Hypotheses Non Fingo

From: Stevan Harnad <harnad_at_ecs.soton.ac.uk>
Date: Tue, 10 Oct 2006 13:02:26 +0100

On Tue, 10 Oct 2006, J.W.T.Smith wrote:

> My basic interpretation of the 'Harnad model' is that Stevan wants every
> researcher to locally (or remotely) make available an open copy of either
> the submitted draft, final draft or published version of their research
> publications. It operates in parallel with the current journal model and
> uses the quality control services of existing journals.
>
> However, by using this existing quality control service it is, in fact,
> parasitic on the current model. What Stevan does not want to acknowledge
> is that this parasitism will ultimately destroy the current journal model
> (who is going subscribe to a journal when all its articles are available
> for free?).
>
> From my above analysis it is clear that having mandates (for self
> archiving) will not not only increase the number of research articles
> freely available (a good thing) but will also accelerate the end of the
> 'traditional' journal and force the evolution of a new form of academic
> publishing to replace it (in my opinion also a good thing :-) ).

Dear colleagues,

Hypotheses non fingo.

There is no Harnad model.

    Research is published in c. 24,000 peer-reviewed journals (c. 2.5
    million articles per year). (Datum, not hypothesis.)
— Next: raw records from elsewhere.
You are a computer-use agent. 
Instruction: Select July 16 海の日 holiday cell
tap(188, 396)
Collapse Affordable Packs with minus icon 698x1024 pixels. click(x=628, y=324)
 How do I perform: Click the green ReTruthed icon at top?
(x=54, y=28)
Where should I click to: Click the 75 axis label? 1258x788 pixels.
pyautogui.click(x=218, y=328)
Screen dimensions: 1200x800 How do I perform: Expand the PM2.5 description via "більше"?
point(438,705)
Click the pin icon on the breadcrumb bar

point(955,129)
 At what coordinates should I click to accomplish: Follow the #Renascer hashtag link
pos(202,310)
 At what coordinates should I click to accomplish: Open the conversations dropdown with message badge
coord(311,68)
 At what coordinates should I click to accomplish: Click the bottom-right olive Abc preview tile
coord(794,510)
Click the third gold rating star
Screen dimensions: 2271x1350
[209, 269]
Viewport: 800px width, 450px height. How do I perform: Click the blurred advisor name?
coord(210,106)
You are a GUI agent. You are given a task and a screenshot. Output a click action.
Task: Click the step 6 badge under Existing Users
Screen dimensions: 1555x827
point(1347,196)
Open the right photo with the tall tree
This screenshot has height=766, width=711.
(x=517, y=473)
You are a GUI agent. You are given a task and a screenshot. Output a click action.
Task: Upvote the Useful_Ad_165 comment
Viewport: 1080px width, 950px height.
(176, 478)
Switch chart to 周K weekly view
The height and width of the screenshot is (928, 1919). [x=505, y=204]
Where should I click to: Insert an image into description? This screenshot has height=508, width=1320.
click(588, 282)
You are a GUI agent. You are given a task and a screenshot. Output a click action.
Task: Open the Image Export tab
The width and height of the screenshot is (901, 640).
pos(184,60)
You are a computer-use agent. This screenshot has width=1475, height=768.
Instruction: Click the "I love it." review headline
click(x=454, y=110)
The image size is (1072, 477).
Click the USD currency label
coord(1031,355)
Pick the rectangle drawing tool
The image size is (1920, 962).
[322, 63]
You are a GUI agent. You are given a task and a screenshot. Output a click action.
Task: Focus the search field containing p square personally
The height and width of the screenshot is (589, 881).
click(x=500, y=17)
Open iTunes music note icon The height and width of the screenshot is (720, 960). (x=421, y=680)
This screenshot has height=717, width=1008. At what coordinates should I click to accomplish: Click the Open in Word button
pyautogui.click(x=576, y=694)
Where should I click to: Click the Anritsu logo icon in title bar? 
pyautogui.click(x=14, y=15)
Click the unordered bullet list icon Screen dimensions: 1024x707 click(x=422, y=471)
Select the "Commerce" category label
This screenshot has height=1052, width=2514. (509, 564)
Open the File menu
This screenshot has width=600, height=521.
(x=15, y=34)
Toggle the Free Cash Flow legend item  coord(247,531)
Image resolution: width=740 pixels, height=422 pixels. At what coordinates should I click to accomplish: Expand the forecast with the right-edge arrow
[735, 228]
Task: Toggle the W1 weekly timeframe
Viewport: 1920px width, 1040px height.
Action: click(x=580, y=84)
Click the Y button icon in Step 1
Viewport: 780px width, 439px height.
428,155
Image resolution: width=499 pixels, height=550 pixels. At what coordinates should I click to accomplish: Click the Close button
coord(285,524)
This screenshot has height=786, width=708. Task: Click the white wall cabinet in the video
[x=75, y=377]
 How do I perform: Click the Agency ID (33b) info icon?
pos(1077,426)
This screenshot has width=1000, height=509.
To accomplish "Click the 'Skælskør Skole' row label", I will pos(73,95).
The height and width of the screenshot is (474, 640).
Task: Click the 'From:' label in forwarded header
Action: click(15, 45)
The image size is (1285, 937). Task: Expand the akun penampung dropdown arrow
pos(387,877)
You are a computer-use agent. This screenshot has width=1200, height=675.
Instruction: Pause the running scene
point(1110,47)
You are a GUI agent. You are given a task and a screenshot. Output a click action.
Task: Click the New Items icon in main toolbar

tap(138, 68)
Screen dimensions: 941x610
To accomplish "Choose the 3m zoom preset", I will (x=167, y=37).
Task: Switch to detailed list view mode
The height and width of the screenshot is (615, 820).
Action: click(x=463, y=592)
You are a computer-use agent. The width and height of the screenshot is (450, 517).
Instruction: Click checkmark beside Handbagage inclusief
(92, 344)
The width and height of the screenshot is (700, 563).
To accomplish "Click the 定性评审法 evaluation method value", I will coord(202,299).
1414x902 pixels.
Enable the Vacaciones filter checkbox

    Not all would-be users can access all those articles online. (Datum,
    not hypothesis.)

    Self-archiving supplements access, for those would-be users. (Datum,
    not hypothesis.)

    Self-archiving is correlated with higher and earlier download and
    citation impact. (Datum, not hypothesis.)

    Only c. 15% of those annual articles are being spontaneously self-archived
    today. (Datum, not hypothesis)

    When self-archiving is mandated, it rapidly rises toward 100%. (Datum,
    not hypothesis.)

    No evidence has been reported to date that self-archiving causes
    cancellations. (Datum, not hypothesis.)

        *Self-archiving might eventually cause cancellations and a change
        in journal publishing model. (Hypothesis)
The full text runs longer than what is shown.